## Action item
Transcribe every record that appears below, exactly and in full.

## Source data
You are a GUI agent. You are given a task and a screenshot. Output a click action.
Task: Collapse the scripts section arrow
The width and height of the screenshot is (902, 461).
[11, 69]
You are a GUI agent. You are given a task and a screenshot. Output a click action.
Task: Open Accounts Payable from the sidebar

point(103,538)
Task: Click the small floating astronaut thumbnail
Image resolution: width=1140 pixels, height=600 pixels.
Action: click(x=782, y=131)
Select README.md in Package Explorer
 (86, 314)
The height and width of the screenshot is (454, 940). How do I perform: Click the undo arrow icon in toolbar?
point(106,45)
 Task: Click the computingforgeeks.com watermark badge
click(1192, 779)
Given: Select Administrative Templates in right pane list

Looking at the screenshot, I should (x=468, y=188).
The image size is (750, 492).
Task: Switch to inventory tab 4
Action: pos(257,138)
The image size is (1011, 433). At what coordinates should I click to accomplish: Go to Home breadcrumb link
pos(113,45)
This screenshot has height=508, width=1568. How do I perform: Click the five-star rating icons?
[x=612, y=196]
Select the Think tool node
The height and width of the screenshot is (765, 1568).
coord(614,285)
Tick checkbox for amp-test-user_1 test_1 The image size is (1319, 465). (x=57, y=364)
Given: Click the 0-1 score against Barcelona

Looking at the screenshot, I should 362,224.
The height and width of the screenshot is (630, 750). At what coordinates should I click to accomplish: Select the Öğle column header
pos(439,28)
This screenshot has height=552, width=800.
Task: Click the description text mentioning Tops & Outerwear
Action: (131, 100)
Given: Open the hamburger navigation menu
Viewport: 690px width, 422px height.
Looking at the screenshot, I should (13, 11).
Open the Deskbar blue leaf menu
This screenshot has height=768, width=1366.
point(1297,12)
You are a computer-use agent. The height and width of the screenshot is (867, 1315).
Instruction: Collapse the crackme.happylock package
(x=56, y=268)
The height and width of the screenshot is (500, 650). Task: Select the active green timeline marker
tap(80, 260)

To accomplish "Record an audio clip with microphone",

## Solution to this problem
You are a GUI agent. You are given a task and a screenshot. Output a click action.
Task: Collapse the scripts section arrow
The width and height of the screenshot is (902, 461).
[11, 69]
You are a GUI agent. You are given a task and a screenshot. Output a click action.
Task: Open Accounts Payable from the sidebar

point(103,538)
Task: Click the small floating astronaut thumbnail
Image resolution: width=1140 pixels, height=600 pixels.
Action: click(x=782, y=131)
Select README.md in Package Explorer
 (86, 314)
The height and width of the screenshot is (454, 940). How do I perform: Click the undo arrow icon in toolbar?
point(106,45)
 Task: Click the computingforgeeks.com watermark badge
click(1192, 779)
Given: Select Administrative Templates in right pane list

Looking at the screenshot, I should (x=468, y=188).
The image size is (750, 492).
Task: Switch to inventory tab 4
Action: pos(257,138)
The image size is (1011, 433). At what coordinates should I click to accomplish: Go to Home breadcrumb link
pos(113,45)
This screenshot has height=508, width=1568. How do I perform: Click the five-star rating icons?
[x=612, y=196]
Select the Think tool node
The height and width of the screenshot is (765, 1568).
coord(614,285)
Tick checkbox for amp-test-user_1 test_1 The image size is (1319, 465). (x=57, y=364)
Given: Click the 0-1 score against Barcelona

Looking at the screenshot, I should 362,224.
The height and width of the screenshot is (630, 750). At what coordinates should I click to accomplish: Select the Öğle column header
pos(439,28)
This screenshot has height=552, width=800.
Task: Click the description text mentioning Tops & Outerwear
Action: (131, 100)
Given: Open the hamburger navigation menu
Viewport: 690px width, 422px height.
Looking at the screenshot, I should (13, 11).
Open the Deskbar blue leaf menu
This screenshot has height=768, width=1366.
point(1297,12)
You are a computer-use agent. The height and width of the screenshot is (867, 1315).
Instruction: Collapse the crackme.happylock package
(x=56, y=268)
The height and width of the screenshot is (500, 650). Task: Select the active green timeline marker
tap(80, 260)

To accomplish "Record an audio clip with microphone",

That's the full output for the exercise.